Article: Renegotiating Commercial and Retail Leases
Commercial and Retail Tenancies
Commercial and retail tenancies have been a hot topic for the past two months. When the Federal Government issued lockdown procedures in March 2020, many businesses were forced to close their store fronts or have seen a drastic downturn in foot traffic. Since this date both landlords and tenants have been eagerly awaiting legislative changes to provide clarity on how to manage their leases.
In April 2020, the National Cabinet Mandatory Code of Conduct for commercial leases was released by the Federal Government. The Code is designed to impose a set of “good faith” leasing principles between landlords and tenants.
The Code applies to commercial and retail tenants who have an annual turnover of less than $50 million and are eligible for the Government’s JobKeeper program. The Code will remain in force for the duration of the JobKeeper program.
For the Code to be effective, it must first be implemented in legislation or regulation by each State or Territory.
This has already occurred in New South Wales, Western Australia, Victoria and Tasmania and is expected to soon come into force in Queensland, South Australia and the Northern Territory although we note that some of these states have already taken steps to implement parts of the Code. On top of the leasing principles set out in the Code, if a tenant in South Australia or Western Australia is suffering significant hardship due to the crisis, a tenant will be allowed to terminate their lease early.
The Code includes 14 new “Leasing Principles” that restrict landlords’ powers and set out new requirements against which landlords and tenants must renegotiate their leases. The 14 Leasing principles are as follows:
Landlords must not terminate leases due to non-payment of rent during the COVID-19 pandemic period.
Tenants must uphold the other terms of the lease, subject to any amendments to their rental agreement negotiated under the Code and mandatory restrictions under health code requirements.
Landlords must offer tenants reductions in rent proportionate to the reduction in the tenant’s trade in the form of waivers and deferrals of up to 100% of the amount ordinarily payable.
Rental waivers must constitute at least 50% of the total reduction in rent payable with rental deferrals making up the remaining percentages. The rental waiver can be increased above 50% in cases where failure to do so would compromise the tenant’s capacity to fulfil their ongoing obligations under the lease.
Rental deferrals are paid back to the landlord over the greater of the remainder of the lease or minimum of 24 months.
Any reduction in statutory charges (e.g. land tax, council rates) or insurance will be proportionately passed on to the tenant applicable under the terms of the lease.
A landlord should seek to share any benefit it receives due to deferral of loan payments with the tenant in a proportionate manner.
Landlords should seek to waive recovery of any other expense (or outgoing payable) by a tenant, under lease terms, during the period the tenant is not able to trade.
Repayments of any deferred rent should not commence until the earlier of the COVID-19 pandemic ending (as defined by the Australian Government) or the existing lease expiring.

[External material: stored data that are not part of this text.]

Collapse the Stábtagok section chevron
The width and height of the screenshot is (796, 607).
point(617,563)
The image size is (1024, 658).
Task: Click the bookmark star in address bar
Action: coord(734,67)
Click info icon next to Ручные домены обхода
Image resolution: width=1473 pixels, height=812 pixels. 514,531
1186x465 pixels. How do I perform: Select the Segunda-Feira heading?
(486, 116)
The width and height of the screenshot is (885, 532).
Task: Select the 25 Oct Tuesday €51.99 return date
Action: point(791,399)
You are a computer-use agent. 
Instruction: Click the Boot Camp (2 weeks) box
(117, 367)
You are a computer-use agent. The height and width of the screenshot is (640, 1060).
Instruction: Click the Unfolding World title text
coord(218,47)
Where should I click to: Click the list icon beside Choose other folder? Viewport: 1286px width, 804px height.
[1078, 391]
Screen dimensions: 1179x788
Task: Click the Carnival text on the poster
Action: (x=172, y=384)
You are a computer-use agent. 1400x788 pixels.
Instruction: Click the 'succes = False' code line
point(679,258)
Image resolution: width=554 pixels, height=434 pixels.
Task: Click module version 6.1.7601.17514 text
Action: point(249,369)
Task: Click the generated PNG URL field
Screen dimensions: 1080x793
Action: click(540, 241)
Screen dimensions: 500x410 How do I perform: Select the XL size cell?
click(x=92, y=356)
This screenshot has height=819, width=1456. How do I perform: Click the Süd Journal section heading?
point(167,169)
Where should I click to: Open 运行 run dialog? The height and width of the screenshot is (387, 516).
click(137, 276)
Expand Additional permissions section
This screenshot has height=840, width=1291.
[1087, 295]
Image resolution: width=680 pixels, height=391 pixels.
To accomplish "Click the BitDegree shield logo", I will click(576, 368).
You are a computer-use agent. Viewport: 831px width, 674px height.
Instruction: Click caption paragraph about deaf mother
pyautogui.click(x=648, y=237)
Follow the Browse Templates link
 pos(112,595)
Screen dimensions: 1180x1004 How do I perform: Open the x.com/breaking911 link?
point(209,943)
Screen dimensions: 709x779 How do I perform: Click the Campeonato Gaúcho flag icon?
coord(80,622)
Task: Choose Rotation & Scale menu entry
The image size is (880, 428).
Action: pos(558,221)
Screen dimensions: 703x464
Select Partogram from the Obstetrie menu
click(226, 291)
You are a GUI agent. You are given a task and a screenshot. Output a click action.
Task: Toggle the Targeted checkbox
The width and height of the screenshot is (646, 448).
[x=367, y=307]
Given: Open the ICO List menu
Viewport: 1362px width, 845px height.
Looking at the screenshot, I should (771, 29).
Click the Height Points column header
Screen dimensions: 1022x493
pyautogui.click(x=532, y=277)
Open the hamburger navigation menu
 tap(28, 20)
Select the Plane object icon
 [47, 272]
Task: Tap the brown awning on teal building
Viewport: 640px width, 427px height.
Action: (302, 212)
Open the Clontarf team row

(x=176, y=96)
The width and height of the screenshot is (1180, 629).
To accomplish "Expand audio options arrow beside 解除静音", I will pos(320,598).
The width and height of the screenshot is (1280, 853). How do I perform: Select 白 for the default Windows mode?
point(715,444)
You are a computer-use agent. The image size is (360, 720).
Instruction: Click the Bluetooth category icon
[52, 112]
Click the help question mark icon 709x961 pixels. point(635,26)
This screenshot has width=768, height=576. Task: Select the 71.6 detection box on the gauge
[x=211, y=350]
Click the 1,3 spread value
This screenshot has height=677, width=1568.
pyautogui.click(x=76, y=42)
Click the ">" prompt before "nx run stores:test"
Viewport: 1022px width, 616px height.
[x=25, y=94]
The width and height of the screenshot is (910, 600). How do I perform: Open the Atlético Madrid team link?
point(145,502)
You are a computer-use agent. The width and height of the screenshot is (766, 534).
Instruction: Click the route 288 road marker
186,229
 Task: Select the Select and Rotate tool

No fees, interest or other charges should be applied with respect to rent waived or deferred.
Landlords must not draw on a tenant’s security for the non-payment of rent during the period of the COVID-19 pandemic and/or a reasonable subsequent recovery period.
The tenant should be provided with an opportunity to extend its lease for an equivalent period of the rent waiver and/or deferral period.
Landlords agree to a freeze on rent increases (except for retail leases based on turnover rent) for the duration of the COVID-19 pandemic and a reasonable subsequent recovery period, unless agreed otherwise between the parties.
Landlords may not apply any prohibition or levy any penalties if tenants reduce opening hours or cease to trade due to the COVID-19 pandemic
In addition to the above Leasing Principles, the Code also requires landlords and tenants to negotiate transparently and in good faith, and to consider the unique difficulties posed by the COVID-19 virus. If landlords and tenants can’t reach an agreement on any dispute, the Code allows either party to refer the dispute to their applicable State or Territory retail/commercial leasing dispute resolution regulatory body for binding mediation.
As the implementation of the Code in each State is only recent, there are no clear guidelines on what sort of information parties must provide to each other to comply with the above principles. The Code asks that the parties provide information generated from an accounting system or information provided to or received from a financial institution, if that information may help show the financial impact on their business caused by COVID-19.
We have already seen examples of landlords asking tenants to provide detailed business plans, sales projections, aged receivables, ATO balances, income tax returns, BAS statements, franchise agreements, profit and loss and bank account statements. In some cases the requests have been well in excess of the information needed for negotiations.
Overall, before landlords or tenants start negotiating, we recommend they familiarise themselves with the Code as applied in their State and gather all information necessary to assist with the negotiations. Finally, any agreed outcomes need to be clearly documented by the parties.